[tz] Tzdb and the Sunshine Protection Act
resnick at episteme.net
Sat Mar 4 21:12:59 UTC 2023
On 4 Mar 2023, at 11:46, Steffen Nurpmeso wrote:
> Eliot Lear wrote in
> <867b8fc8-1229-dca7-8408-2c80818dfc6b at lear.ch>:
> |On 03.03.23 00:04, Tim Parenti via tz wrote:
> |> On Thu, 2 Mar 2023 at 17:45, Paul Eggert via tz <tz at iana.org>
> |> Whether the adjusted time in (say) New York would be
> abbreviated \
> |> "EST"
> |> or "AST" or "EDT" is up to common practice.

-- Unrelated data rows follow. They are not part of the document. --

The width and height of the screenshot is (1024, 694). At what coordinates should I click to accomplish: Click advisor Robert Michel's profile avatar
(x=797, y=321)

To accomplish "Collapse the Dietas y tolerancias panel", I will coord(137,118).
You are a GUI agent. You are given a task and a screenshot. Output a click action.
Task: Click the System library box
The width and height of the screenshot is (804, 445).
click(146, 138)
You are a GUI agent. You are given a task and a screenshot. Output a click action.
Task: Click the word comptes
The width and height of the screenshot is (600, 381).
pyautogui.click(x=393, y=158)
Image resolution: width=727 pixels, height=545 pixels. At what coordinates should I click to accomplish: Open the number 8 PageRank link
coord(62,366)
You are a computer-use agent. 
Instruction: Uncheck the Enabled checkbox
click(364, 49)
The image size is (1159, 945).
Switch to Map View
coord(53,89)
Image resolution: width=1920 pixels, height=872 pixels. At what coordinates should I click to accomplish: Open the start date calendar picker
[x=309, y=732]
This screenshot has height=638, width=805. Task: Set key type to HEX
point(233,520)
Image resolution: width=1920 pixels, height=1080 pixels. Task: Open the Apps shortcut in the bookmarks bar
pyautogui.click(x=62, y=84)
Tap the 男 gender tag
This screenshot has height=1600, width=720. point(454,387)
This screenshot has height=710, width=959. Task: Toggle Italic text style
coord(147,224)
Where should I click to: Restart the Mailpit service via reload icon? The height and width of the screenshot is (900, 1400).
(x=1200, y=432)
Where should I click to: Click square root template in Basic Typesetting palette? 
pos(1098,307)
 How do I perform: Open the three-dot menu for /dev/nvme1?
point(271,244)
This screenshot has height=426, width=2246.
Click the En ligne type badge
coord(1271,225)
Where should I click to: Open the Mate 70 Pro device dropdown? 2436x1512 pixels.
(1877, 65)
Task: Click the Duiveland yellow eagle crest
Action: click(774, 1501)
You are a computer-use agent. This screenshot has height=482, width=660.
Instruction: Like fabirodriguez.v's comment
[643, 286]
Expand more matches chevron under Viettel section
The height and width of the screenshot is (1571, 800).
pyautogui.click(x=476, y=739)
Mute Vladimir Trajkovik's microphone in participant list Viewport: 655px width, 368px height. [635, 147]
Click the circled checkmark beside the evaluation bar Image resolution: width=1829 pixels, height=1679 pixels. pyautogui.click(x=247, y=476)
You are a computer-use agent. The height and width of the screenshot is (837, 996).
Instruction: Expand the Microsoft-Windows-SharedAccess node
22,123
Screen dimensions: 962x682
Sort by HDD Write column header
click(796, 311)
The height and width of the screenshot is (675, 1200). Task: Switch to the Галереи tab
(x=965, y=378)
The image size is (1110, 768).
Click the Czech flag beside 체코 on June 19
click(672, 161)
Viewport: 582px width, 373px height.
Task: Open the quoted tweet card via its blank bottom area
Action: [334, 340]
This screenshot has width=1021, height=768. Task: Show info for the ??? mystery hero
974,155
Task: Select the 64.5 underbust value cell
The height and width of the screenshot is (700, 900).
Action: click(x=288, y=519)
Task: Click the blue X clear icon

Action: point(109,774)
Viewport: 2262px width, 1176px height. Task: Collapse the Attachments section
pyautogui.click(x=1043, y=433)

> |> Worth considering that, if "EST" were to become standard for -04,
> |> would require modifications to supported, but obsoleted, formats
> |> RFC 2822 §4.3, which state:
> |> EDT is semantically equivalent to -0400
To be perfectly clear, even though the syntax was called "obsolete" in
2822 and 5322, we are clarifying in the full Standard (being completed
soon) that it would probably have been better to call it "legacy": The
elements in that section are not going away in any meaningful way, but
rather they exist in archives of email and are generated by legacy
systems from time to time, as Steffen rightly (though perhaps
indelicately) points out.
So as far as this syntactic form goes, "EDT" and the like should only
exist in email archives or as generated by legacy systems (which no
doubt will always believe that "EDT" is semantically equivalent to
-0400), and therefore the meaning has not changed for purposes of
interpreting extant email message "Date:" header fields. In current
conformant email, those time zone designations are not generated.
> |RFC 2822 is already obsolete, and this part was somewhat fixed in
> |5322. See Section 3.3 of that document, in that those old zone
> |are marked as obsolete, but allowed. Pete can say more if he
There were no changes to this section between RFC 2822 and RFC 5322, and
there won't be any changes when we move to full Standard. As above, when
used in the interpretation of legacy email, those definitions are
correct, independent of what happens in the future.
> Destructive comment, but i do not copy this.
> Unless i give in and accept that over fourty years of email
> soon disappear in the void of digital history, except for
> bitsavers or wayback machine(s).
A rather quarrelsome way to say it, but yes, in legacy email, these
forms will still exist and still mean what they always meant.